Desra Percaya also said Indonesia, itself ruled for decades by an autocratic military-linked government, has formed a joint commission with Myanmar to discuss the seven-stage roadmap, proposed by the junta in 2003.
The plan has been criticised as inadequate by some analysts, while others say the junta is moving too slowly to implement it.
''We were once an authoritarian country under the military and that's what Myanmar is now. With our experiences we can offer them to Myanmar to follow or we could offer them the lessons we learned in the past,'' Percaya said at the ministry's weekly media briefing.
He said the foreign ministers' meeting would take place in late April on Indonesia's holiday island of Bali.
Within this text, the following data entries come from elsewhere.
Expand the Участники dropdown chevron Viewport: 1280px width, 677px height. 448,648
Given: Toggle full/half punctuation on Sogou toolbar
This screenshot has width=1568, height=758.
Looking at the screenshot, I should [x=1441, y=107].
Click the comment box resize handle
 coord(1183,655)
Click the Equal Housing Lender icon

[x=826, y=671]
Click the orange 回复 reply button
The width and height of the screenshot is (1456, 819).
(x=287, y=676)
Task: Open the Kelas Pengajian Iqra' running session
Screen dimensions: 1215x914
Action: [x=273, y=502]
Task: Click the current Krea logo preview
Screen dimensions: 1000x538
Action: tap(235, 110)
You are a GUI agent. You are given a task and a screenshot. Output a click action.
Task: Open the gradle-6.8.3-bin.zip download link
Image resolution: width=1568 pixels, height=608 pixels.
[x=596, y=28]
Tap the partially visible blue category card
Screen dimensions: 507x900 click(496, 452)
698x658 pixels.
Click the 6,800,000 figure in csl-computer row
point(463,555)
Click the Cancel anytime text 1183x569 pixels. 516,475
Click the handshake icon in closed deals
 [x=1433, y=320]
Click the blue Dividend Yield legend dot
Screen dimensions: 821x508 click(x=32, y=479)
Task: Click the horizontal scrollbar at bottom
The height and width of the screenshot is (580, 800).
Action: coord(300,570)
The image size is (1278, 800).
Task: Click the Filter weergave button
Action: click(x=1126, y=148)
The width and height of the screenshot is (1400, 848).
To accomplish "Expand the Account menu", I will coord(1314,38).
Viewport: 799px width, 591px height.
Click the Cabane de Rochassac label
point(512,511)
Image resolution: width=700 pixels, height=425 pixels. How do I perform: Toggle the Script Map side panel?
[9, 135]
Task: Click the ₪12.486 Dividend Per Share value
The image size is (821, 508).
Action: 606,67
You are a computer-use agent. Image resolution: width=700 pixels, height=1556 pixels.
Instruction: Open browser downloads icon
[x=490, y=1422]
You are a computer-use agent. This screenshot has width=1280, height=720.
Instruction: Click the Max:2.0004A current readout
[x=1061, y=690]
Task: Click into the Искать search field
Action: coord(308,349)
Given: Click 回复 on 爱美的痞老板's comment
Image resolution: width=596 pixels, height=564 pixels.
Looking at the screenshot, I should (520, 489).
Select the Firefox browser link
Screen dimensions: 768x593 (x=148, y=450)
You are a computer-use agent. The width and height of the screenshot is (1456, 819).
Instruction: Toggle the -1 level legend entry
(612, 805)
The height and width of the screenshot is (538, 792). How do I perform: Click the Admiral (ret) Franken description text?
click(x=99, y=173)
''This would be part of the effort for us to engage with Myanmar and help Myanmar to successfully implement the roadmap to democracy, especially the pledged seven steps,'' he added.
The meeting follows up a high-profile visit by Indonesian President Susilo Bambang Yudhoyono to the secretive nation earlier this month in which the former general pledged assistance to Myanmar on reforms and democratisation.
Percaya said the joint commission is expected to help Myanmar open up to the outside world.
''If we become harder on Myanmar then they would close themselves even more,'' he added.
During a visit this week to Indonesia, US Secretary of State Condoleezza Rice lashed out at Myanmar's human rights record and discussed her concerns with Indonesian officials.
Indonesia broke from decades of authoritarian rule in 1998 to begin its own transition to democracy, and Yudhoyono became its first directly elected president in 2004.
Indonesia has been more vocal in its criticism of the Myanmar government than other ASEAN countries, some whom are themselves one-party states or relatively authoritarian.
Myanmar's military ignored a landslide election victory in 1990 by the National League for Democracy led by Aung San Suu Kyi, and has continued to rule the country with an iron fist.
Suu Kyi, a Nobel Laureate, has been in jail or under house arrest since May 2003.